* [Exercise prompt]
Copy the data below exactly, omitting any picture it contains.

Top of Material shown

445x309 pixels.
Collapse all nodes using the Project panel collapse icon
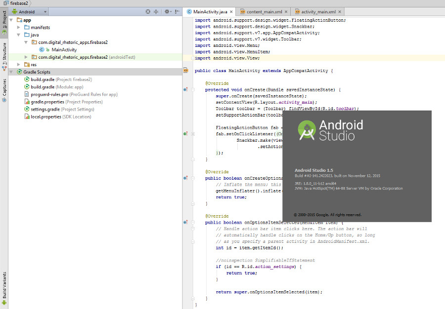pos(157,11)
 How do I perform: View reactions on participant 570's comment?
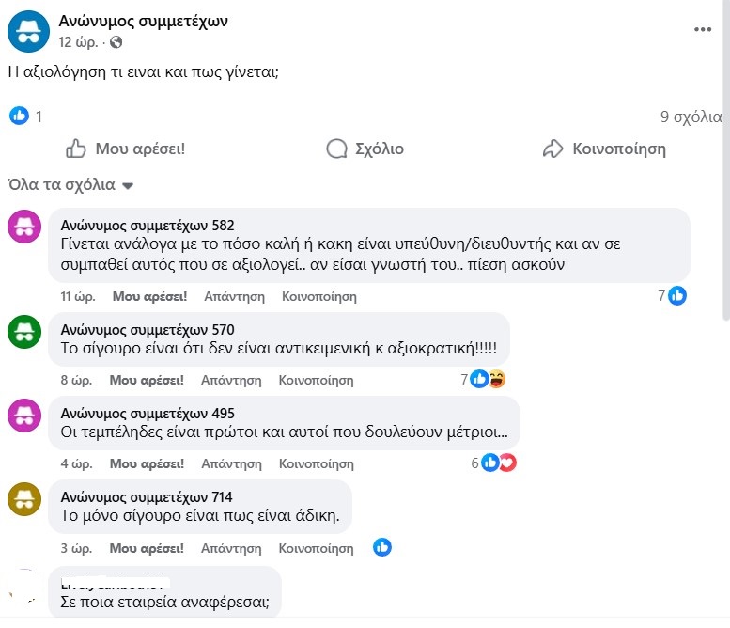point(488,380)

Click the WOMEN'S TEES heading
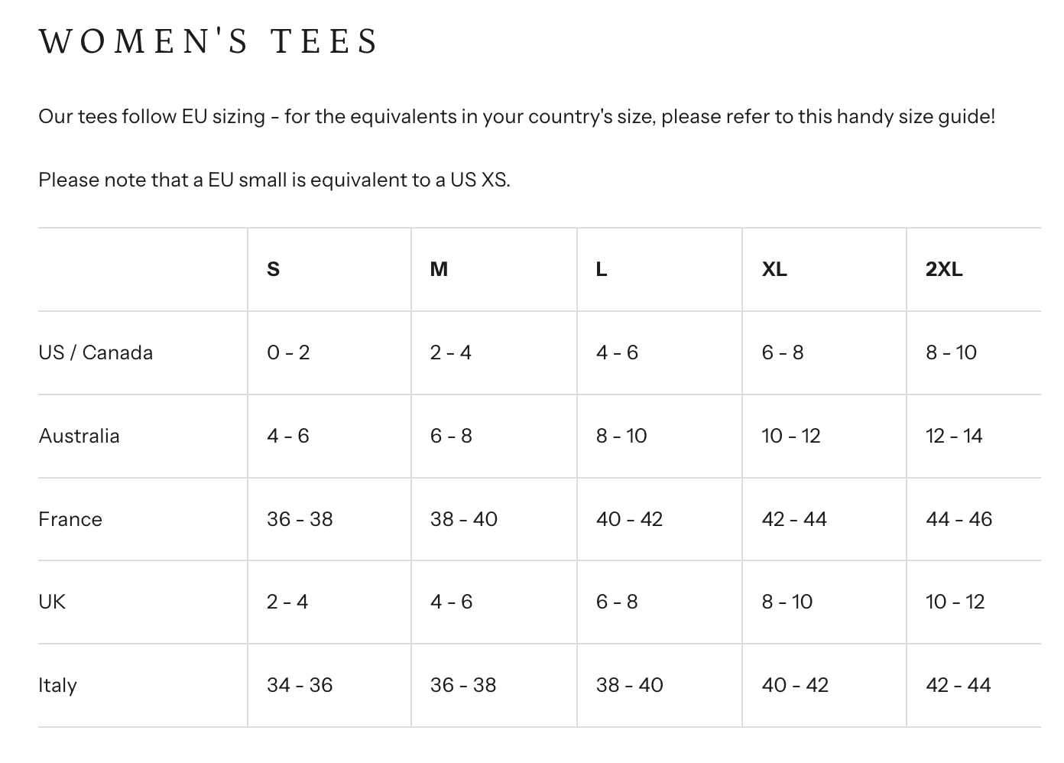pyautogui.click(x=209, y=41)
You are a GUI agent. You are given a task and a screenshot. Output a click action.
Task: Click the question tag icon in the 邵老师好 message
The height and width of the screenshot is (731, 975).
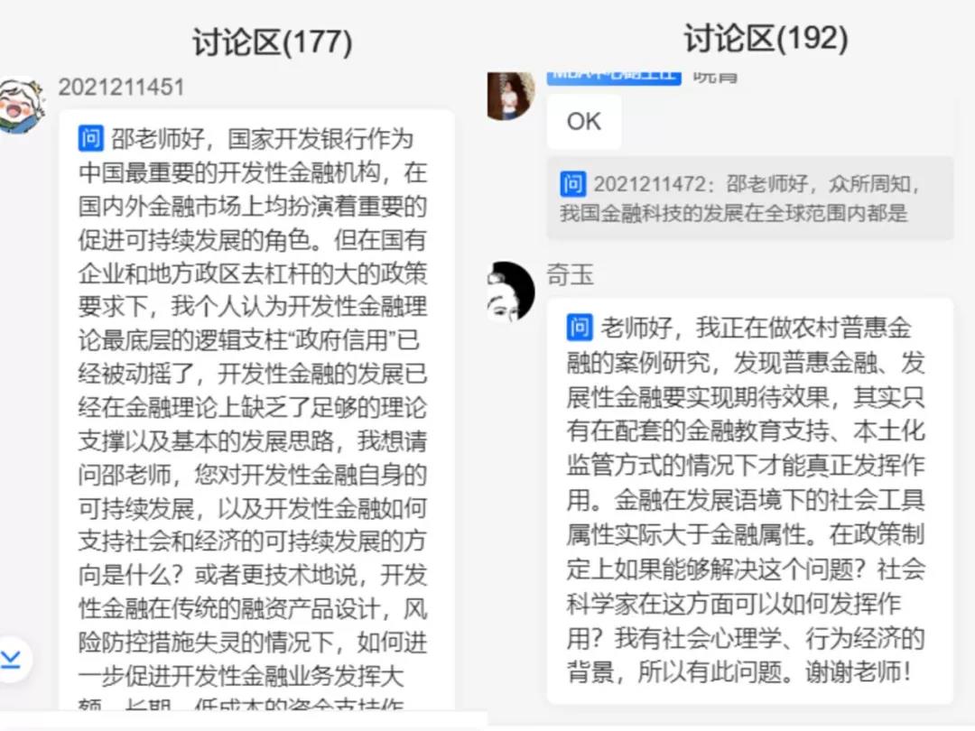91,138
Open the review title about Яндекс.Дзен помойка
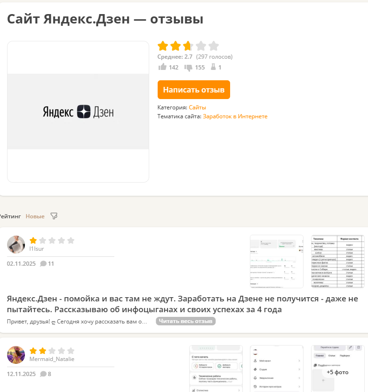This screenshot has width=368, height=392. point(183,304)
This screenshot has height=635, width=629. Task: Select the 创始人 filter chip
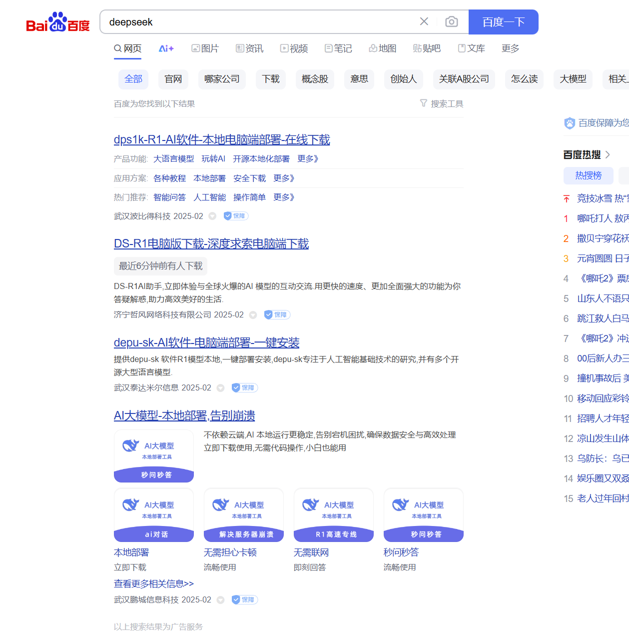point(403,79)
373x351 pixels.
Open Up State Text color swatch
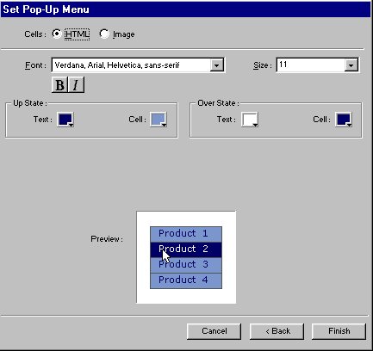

Bottom of Material shown

* [Task result]
445x309 pixels.
Collapse all nodes using the Project panel collapse icon
pos(157,11)
 How do I perform: View reactions on participant 570's comment?
point(488,380)

Click the WOMEN'S TEES heading
pyautogui.click(x=209, y=41)
You are a GUI agent. You are given a task and a screenshot. Output a click action.
Task: Click the question tag icon in the 邵老师好 message
The height and width of the screenshot is (731, 975).
91,138
Open the review title about Яндекс.Дзен помойка
This screenshot has width=368, height=392. point(183,304)
This screenshot has height=635, width=629. Task: Select the 创始人 filter chip
point(403,79)
373x351 pixels.
Open Up State Text color swatch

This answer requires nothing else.